Slow algorithm used for string merging

Stephan Tobies Stephan.Tobies@nokia.com
Tue Mar 30 06:52:00 GMT 2004


Hi,

I have a project where switching from gcc-2.95.x to gcc 3.2.2 has 
brought linking time from 10s to ~1h. (Yes, it is a really large 
project.) After some profiling, I have found that the merge_strings 
routine seems to be responsible to most of this time. Further analysis 
shows that the number of collisions in the hash table is causing the 
trouble.

I have seen other references to this problem, where the suggestion was 
to use the --fno-merge-strings option to gcc to solve the problem. 
Unfortunately, this does not really help this much because most of the 
strings that seem to be merged are debug information, which is always 
stored as mergable strings in the object files. Ok, there should be an 
option in gcc that also allows to generate debug info as non-mergable, 
but that does not solve the problem that the algorithm for string 
merging used by ld is rather poor and could use some improvement.

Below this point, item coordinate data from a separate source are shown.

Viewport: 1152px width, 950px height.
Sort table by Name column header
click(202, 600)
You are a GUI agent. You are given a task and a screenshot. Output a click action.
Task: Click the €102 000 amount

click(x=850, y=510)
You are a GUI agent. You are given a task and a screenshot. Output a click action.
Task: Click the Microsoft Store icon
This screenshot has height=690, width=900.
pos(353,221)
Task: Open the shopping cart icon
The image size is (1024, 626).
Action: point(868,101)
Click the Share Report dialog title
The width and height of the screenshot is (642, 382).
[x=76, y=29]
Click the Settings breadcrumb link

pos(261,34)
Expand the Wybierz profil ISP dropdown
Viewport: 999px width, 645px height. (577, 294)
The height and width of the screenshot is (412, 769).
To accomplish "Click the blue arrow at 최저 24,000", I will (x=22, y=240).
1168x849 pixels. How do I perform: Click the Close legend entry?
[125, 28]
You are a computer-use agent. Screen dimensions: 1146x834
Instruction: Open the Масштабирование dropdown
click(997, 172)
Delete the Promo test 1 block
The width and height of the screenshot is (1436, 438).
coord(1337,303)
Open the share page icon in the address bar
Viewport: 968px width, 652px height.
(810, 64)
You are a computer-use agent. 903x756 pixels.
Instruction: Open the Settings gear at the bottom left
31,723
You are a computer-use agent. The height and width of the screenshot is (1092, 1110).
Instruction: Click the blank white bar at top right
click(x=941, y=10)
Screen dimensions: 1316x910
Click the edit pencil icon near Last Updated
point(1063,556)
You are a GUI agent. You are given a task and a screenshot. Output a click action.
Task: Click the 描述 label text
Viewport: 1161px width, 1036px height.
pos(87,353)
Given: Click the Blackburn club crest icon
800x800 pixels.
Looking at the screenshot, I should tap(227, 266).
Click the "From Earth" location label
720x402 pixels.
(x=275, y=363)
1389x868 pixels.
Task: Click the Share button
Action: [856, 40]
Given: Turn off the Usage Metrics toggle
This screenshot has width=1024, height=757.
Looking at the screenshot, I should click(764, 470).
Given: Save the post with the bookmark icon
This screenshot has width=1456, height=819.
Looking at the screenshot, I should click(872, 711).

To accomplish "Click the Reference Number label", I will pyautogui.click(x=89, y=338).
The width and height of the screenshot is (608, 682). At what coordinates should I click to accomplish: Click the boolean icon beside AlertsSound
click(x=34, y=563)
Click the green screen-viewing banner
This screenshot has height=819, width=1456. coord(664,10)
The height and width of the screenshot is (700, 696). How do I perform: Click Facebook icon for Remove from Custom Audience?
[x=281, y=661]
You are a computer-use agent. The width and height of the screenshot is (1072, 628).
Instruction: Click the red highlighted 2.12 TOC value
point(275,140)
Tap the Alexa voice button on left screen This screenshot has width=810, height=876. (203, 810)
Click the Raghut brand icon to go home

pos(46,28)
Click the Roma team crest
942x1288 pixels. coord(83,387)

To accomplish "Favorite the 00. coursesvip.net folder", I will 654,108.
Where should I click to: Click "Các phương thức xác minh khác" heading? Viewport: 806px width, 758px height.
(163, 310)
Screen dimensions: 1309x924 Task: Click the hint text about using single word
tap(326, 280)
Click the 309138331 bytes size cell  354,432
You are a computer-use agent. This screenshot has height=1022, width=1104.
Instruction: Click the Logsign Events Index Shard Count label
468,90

The --traditional-format option does not seem to solve the problem (at 
least not in my experiments) - I assume that this option is either 
ignored when generating stabs debug info, or it is only considered when 
writing thigs to a file, but not during the merging phase, which causes 
the hash tables to be built and then thrown away.

My question is: are there plans to work on this issue, or are there even 
some patches floating around that would solve this? Before I sit down 
and start writing patches for ld, I would like to check if there is not 
somebody else who has already done so, and, of course, if such patches 
would be welcome by the ld maintainers.